1647 J. Saltmarsh Spark. Glory (1847) 170 His fulness lives in an eternal every-day sabbath, while some live in little more than..one day in the week. 1648 Hammond Wks. IV. (1684) 508 An every-day care for the drying up of the great fountain of Leprosie in the Heart. 1796 Lamb Lett. to Coleridge in Life ii. 16, I am heartily sick of the every-day scenes of life. 1804 Bp. Lincoln in G. Rose Diaries (1860) II. 85, I do not doubt but you want constant every-day debaters. 1857 Livingstone Trav. Introd. 6 note, Make religion the every-day business of your life. 1861 F. Nightingale Nursing 95 The everyday management of a sick room. 1880 Muirhead tr. Instit. Gaius 591 Voluntary sale of a slave was of everyday occurrence. 1888 Elworthy W. Somerset Word-bk. s.v., An ‘every-day horse’ is one that can work all the week long..not like a Parson's horse, which can only work on Sundays.

  2. Of articles of dress: Worn on ordinary days or week-days, as opposed to Sundays or high-days. Also fig. every-day self.

1632 Massinger City Madam i. i, Few great ladies going to a masque..outshine our's [fashions] in their every-day habits. 1824 Miss Mitford Village Ser. i. (1863) 215 The every-day ribbands were coloured. 1840 Dickens Old C. Shop xiii, Mr. Quilp invested himself in his every-day garments. 1883 H. H. Kane in Harper's Mag. Nov. 945/2, I seemed to have left my every-day self in the..vestibule.

  3. To be met with every day; common, ordinary. Of persons and their attributes: Commonplace, mediocre, inferior.
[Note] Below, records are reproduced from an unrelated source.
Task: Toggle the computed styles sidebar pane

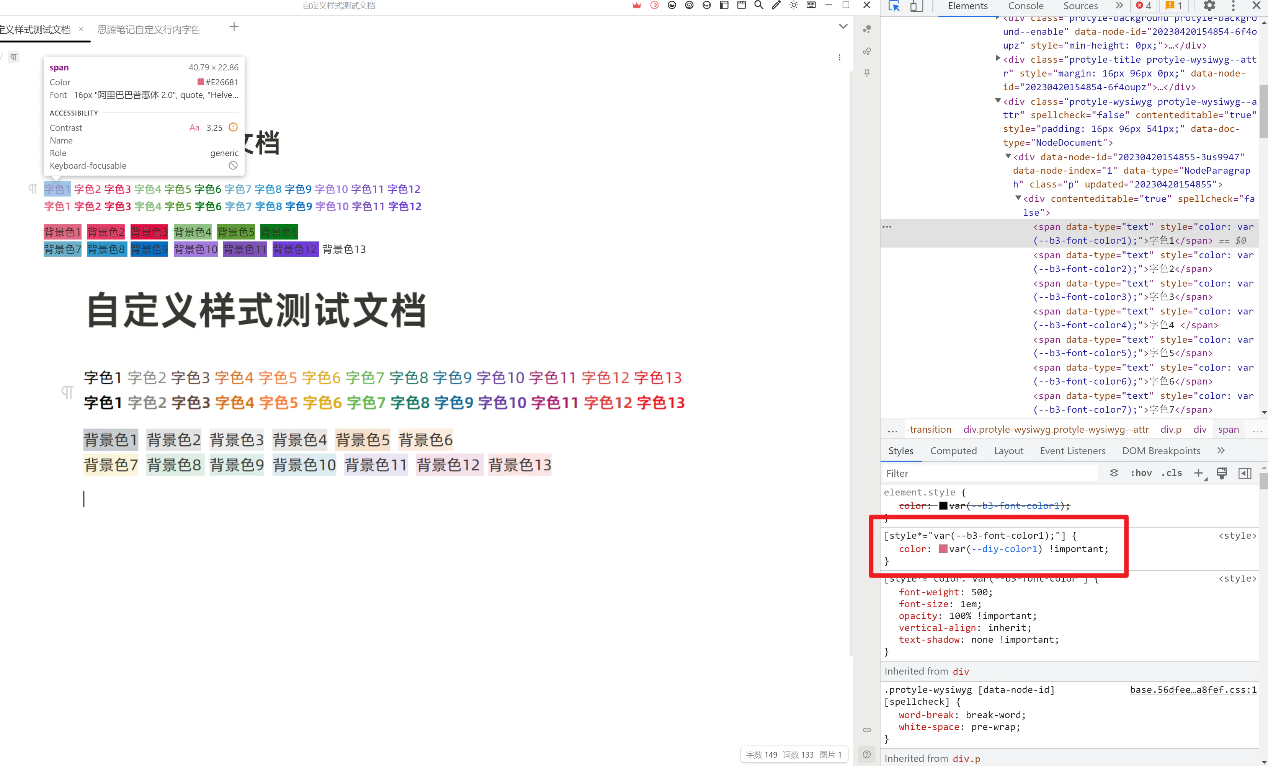Action: pos(1244,473)
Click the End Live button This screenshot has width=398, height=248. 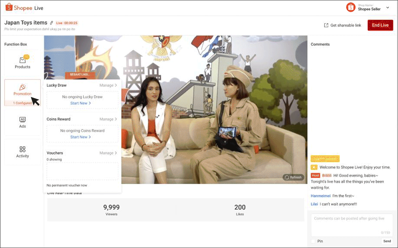coord(380,25)
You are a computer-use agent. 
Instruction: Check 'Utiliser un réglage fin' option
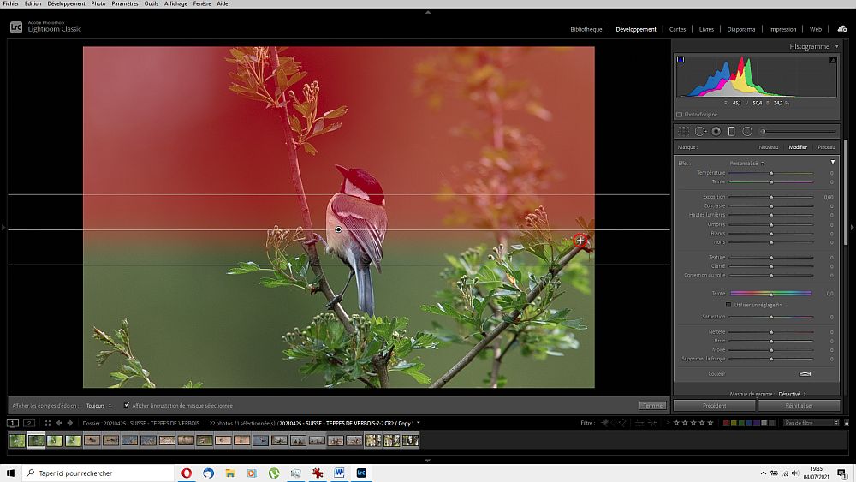(728, 304)
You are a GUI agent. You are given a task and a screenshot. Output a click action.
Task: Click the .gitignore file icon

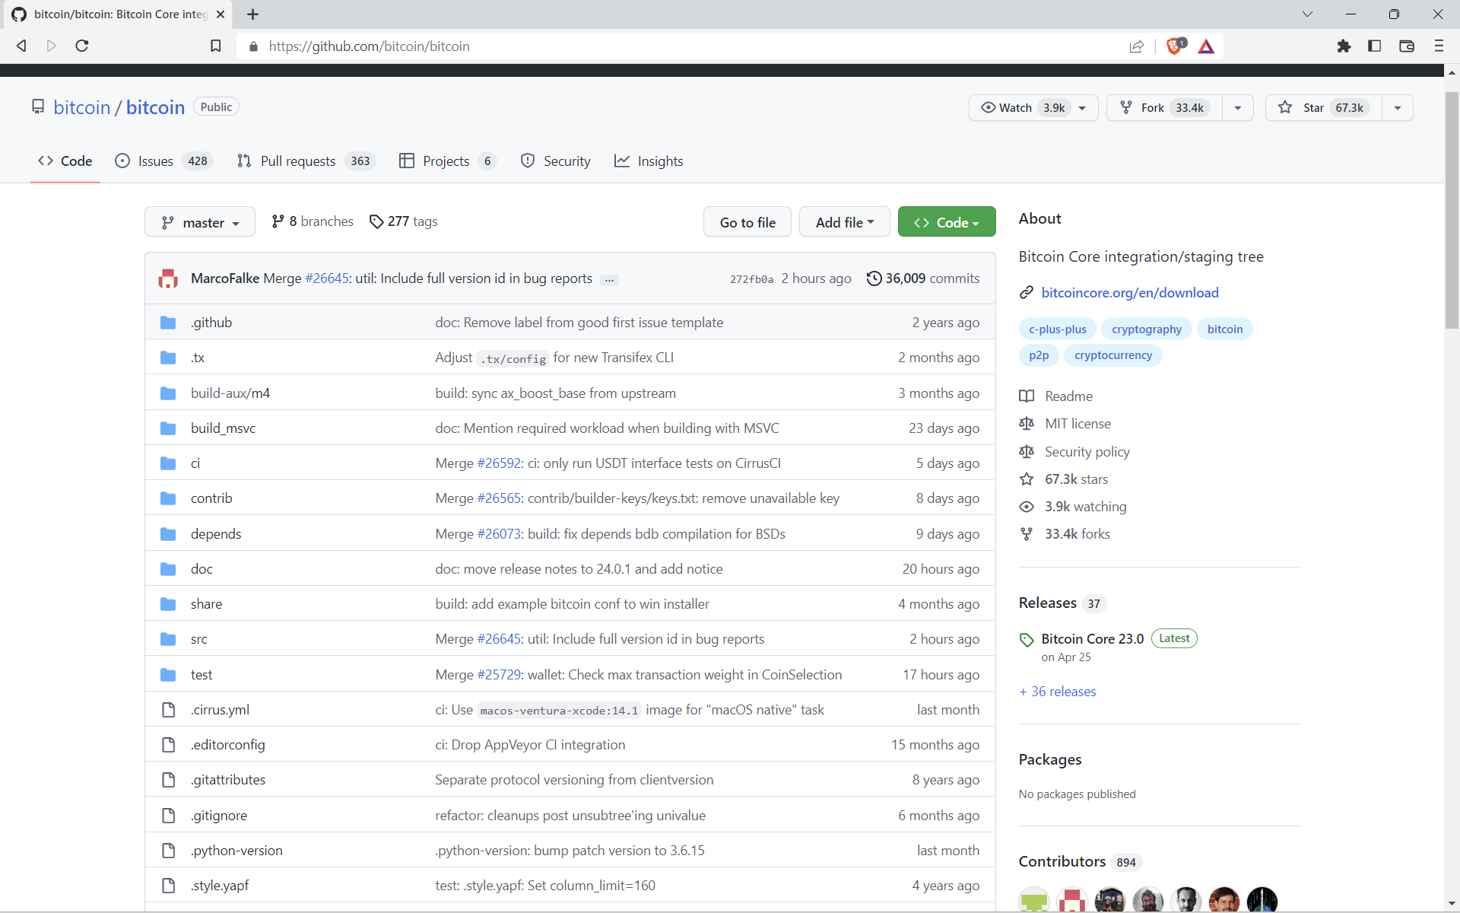click(x=169, y=815)
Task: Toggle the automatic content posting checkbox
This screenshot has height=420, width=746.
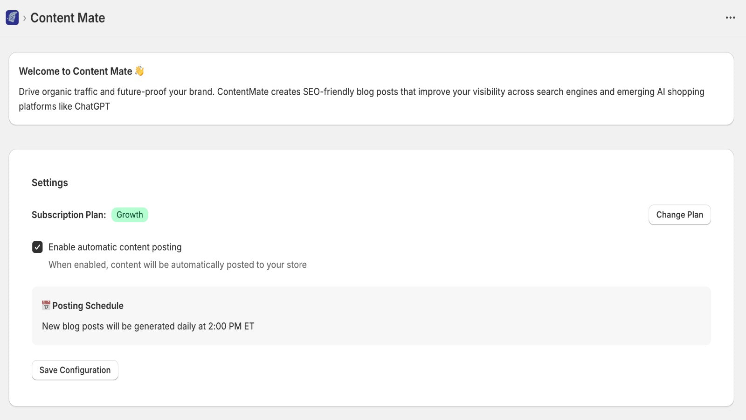Action: [x=37, y=247]
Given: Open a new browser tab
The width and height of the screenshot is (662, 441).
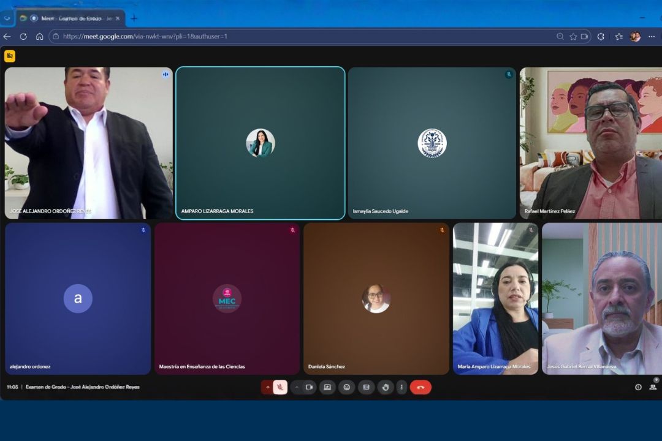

Also every-day-world adj.

a 1763 Shenstone (T.), Things of common concern..make no slight impression on everyday minds. 1781 Johnson L.P., Akenside, This was no every-day writer. 1791 Boswell Johnson (1831) IV. 19 Every-day knowledge had the most of his just praise. 1817 Coleridge Biog. 202 Persons of no every-day powers and acquirements. 1845 J. H. Newman Ess. Developm. 249 Her every-day name..was the Catholic Church. 1847 Alb. Smith Chr. Tadpole xxxii. (1879) 277 [She] had shrunk from the every-day people in the parlour of the public-house. 1862 Burton Bk. Hunter 5 The vulgar everyday-world way of putting the idea. 1868 Freeman Norm. Conq. (1876) II. viii. 287 Treason is spoken of as an everyday matter. 1871 Mad. Simple's Invest. iv, People who have a cook..ought not to dine like everyday folks.

  Hence everydayness.

1840 Lowell Love Poet. Wks. (1879) 82 The every-dayness of this work-day world. 1876 Mrs. Whitney Sights & Ins. xxiv, Nice, jolly every-dayness. 1862 Temple Bar V. 263 The every-dayness, the common-placeness of life oppressed me. 1892 Sat. Rev. 26 Mar. 364/1 The everydayness of this nineteenth century. 1904 M. E. Durham Through Lands of Serb 289 Their dull ‘everydayness’. 1954 L. MacNeice Autumn Sequel 19 The need for everydayness.